* **Extracted material**:
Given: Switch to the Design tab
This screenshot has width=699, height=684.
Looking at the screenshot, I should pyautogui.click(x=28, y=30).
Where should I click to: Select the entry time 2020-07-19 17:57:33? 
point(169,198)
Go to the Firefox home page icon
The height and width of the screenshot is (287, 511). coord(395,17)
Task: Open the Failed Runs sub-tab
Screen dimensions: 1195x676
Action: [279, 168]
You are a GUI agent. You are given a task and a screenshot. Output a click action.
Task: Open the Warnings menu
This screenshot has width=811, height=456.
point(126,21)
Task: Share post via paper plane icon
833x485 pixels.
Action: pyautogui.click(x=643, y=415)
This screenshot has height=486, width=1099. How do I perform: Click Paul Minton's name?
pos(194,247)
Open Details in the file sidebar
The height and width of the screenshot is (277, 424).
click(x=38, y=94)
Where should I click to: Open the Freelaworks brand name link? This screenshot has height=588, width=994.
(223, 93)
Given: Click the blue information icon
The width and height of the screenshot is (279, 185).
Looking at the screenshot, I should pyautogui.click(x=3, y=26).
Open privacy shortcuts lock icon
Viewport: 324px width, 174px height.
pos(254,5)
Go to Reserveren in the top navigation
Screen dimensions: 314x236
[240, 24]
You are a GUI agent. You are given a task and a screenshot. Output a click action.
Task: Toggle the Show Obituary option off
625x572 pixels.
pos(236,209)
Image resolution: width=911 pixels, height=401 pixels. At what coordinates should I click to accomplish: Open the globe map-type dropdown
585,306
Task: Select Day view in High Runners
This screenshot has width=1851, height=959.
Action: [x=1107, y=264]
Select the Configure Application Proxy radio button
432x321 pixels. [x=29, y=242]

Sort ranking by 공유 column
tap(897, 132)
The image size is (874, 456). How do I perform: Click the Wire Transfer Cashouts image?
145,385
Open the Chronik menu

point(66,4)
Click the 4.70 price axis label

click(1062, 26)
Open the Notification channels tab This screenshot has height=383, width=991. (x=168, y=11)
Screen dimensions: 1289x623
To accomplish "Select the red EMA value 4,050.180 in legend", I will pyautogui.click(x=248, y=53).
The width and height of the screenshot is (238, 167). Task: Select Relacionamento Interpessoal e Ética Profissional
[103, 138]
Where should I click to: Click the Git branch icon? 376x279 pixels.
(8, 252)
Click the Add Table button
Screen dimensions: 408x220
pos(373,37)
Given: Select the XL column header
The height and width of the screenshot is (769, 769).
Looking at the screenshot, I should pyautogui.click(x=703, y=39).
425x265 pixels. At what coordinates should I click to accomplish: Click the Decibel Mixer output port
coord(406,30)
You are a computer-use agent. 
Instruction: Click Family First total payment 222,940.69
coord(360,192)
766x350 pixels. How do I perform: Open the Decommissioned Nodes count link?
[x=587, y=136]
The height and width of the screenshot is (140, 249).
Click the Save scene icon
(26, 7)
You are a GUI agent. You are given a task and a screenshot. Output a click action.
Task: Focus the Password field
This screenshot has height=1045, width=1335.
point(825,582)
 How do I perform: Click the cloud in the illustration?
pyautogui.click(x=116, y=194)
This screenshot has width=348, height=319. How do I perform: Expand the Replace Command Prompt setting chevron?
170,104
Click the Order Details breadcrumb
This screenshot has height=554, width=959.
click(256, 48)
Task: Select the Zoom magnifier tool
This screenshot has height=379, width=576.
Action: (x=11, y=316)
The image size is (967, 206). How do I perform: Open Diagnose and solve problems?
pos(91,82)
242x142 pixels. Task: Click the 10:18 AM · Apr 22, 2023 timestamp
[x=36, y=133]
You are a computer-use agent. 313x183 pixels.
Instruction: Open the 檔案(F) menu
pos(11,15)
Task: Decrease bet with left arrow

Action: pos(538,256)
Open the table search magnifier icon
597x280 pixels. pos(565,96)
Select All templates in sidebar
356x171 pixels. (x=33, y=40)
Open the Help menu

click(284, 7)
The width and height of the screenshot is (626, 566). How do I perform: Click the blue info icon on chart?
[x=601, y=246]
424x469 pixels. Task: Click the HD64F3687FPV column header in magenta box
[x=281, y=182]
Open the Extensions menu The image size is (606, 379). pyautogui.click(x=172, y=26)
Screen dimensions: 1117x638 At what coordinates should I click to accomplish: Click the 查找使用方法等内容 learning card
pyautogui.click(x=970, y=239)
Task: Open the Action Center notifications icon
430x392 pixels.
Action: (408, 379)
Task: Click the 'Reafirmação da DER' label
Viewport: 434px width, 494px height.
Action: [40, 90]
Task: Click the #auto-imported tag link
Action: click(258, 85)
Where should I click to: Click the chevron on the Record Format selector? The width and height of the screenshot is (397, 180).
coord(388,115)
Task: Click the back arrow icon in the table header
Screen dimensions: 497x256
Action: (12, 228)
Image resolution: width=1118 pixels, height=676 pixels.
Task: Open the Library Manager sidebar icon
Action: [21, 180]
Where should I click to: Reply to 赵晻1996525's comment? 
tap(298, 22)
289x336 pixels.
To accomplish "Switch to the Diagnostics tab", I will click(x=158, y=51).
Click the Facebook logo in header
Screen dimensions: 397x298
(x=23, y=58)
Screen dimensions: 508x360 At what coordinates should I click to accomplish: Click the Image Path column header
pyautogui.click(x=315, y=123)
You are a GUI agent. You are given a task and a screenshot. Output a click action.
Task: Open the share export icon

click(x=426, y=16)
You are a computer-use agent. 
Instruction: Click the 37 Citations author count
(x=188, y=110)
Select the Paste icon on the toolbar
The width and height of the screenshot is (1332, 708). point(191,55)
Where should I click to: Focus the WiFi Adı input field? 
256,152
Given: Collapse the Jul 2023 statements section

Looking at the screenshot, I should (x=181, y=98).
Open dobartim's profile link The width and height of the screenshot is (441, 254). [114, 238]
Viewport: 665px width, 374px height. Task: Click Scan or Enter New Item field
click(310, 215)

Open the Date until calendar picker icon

* **Exercise brief**: Take the lines above from the one containing "Open the Notification" down to the one containing "Given: Select the XL column header", and transcribe them exactly, both ends included.

* **Answer**:
Open the Notification channels tab This screenshot has height=383, width=991. (x=168, y=11)
Screen dimensions: 1289x623
To accomplish "Select the red EMA value 4,050.180 in legend", I will pyautogui.click(x=248, y=53).
The width and height of the screenshot is (238, 167). Task: Select Relacionamento Interpessoal e Ética Profissional
[103, 138]
Where should I click to: Click the Git branch icon? 376x279 pixels.
(8, 252)
Click the Add Table button
Screen dimensions: 408x220
pos(373,37)
Given: Select the XL column header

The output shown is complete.